Detection Method:Sandwich
Test principle:This assay employs a two-site sandwich ELISA to quantitate TREH in samples. An antibody specific for TREH has been pre-coated onto a microplate. Standards and samples are pipetted into the wells and anyTREH present is bound by the immobilized antibody. After removing any unbound substances, a biotin-conjugated antibody specific for TREH is added to the wells. After washing, Streptavidin conjugated Horseradish Peroxidase (HRP) is added to the wells. Following a wash to remove any unbound avidin-enzyme reagent, a substrate solution is added to the wells and color develops in proportion to the amount of TREH bound in the initial step. The color development is stopped and the intensity of the color is measured.
Product Overview:Trehalose (1-alpha-D-glucopyranosyl alpha-D-glucopyranoside) is widely distributed in nature, being the storage disaccharide of fungi and the blood sugar of insects. Trehalase (EC 3.2.1.28) is an intrinsic glycoprotein of the small intestine and renal brush border membranes that hydrolyzes trehalose to 2 glucose molecules.

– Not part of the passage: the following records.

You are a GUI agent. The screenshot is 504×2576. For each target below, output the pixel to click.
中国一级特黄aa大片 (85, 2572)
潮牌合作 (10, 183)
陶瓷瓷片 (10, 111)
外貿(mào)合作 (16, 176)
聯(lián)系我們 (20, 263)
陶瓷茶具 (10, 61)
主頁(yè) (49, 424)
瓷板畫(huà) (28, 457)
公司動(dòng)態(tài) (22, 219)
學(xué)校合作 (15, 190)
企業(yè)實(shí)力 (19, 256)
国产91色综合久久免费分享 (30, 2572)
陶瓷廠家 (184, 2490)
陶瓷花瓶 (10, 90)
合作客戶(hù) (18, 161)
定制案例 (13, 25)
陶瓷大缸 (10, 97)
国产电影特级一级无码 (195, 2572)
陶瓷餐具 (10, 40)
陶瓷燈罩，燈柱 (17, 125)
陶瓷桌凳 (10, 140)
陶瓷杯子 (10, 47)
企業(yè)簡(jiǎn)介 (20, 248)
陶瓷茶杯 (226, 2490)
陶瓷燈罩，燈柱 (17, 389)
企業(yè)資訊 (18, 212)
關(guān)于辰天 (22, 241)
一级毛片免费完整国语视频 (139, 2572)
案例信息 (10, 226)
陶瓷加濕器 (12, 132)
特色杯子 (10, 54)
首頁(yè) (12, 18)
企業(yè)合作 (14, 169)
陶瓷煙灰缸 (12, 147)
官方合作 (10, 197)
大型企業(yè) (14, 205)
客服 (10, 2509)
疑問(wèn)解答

The deduced 583-amino acid protein has a calculated molecular mass of 66.6 kD. It has an N-terminal signal peptide, 5 potential N-glycosylation sites, and a C-terminal hydrophobic region for glycosylphosphatidylinositol (GPI) attachment. Northern blot analysis detected a 2.0-kb transcript mainly in kidney, liver, and small intestine.The trehalase signature sequence from amino acids 162 to 175 of mouse Treh shares 100% identity with the corresponding region in human TREH.